Naive Bayes classifiers are another family of classifiers that are fast in training but have weaker generalization performance. The calssifiers learn parameters by looking at each features individually and collect simple er-class statistics from it. Sklearn provides GaussianNB, BernoulliNB, and MultinomialNB. Their names suggest the type of data that they are applied to: BernoulliNB and MultinomialNB are used on count data with the latter usually offering a better performance, and GaussianNB is used on high-dimensional or continuous data.
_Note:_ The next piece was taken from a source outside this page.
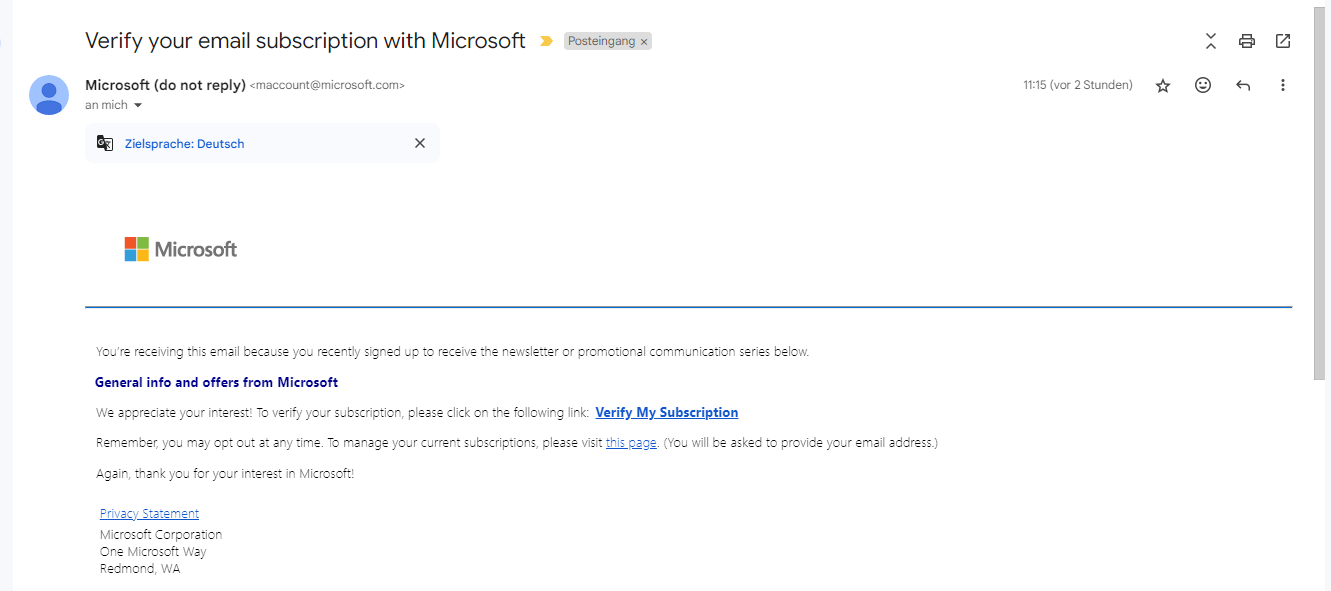The width and height of the screenshot is (1331, 591).
Task: Remove the Posteingang label with its X
Action: pos(644,42)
BernoulliNB classifier is the simplest. It counts how often every feature of each class is not zero. Consider the following example. We have 4 data points (rows) and 4 features (columns). For class 0, the first feature appears non-zero 0 time, the second feature appears non-zero 1 time, and so on.

import numpy as np
X = np.array([
    [0, 1, 0, 1],
    [1, 0, 1, 1],
    [0, 0, 0, 1],
    [1, 0, 1, 0]])
y = np.array([0, 1, 0, 1])

for label in np.unique(y):
    print(f"Feature counts of class {label}: {X[y == label].sum(axis=0)}")
Feature counts of class 0: [0 1 0 2]
Feature counts of class 1: [2 0 2 1]

MultinomialNB is different in a way that it stores the mean of each feature for each class, and GaussianNB stores both the mean and variance of each feature.

To make a predication, the test data is compared to the statistics for each of the classes, and the best-matching class is predicted as the data’s class.

BernoulliNB and MultinomialNB take a single parameter, alpha. The algorithm adds to the data $\alpha$-many virtual data points that have positive values for all features to smoothen the statistics. The higher the alpha, the more smooth is the statsitics and hence the less complex is the model.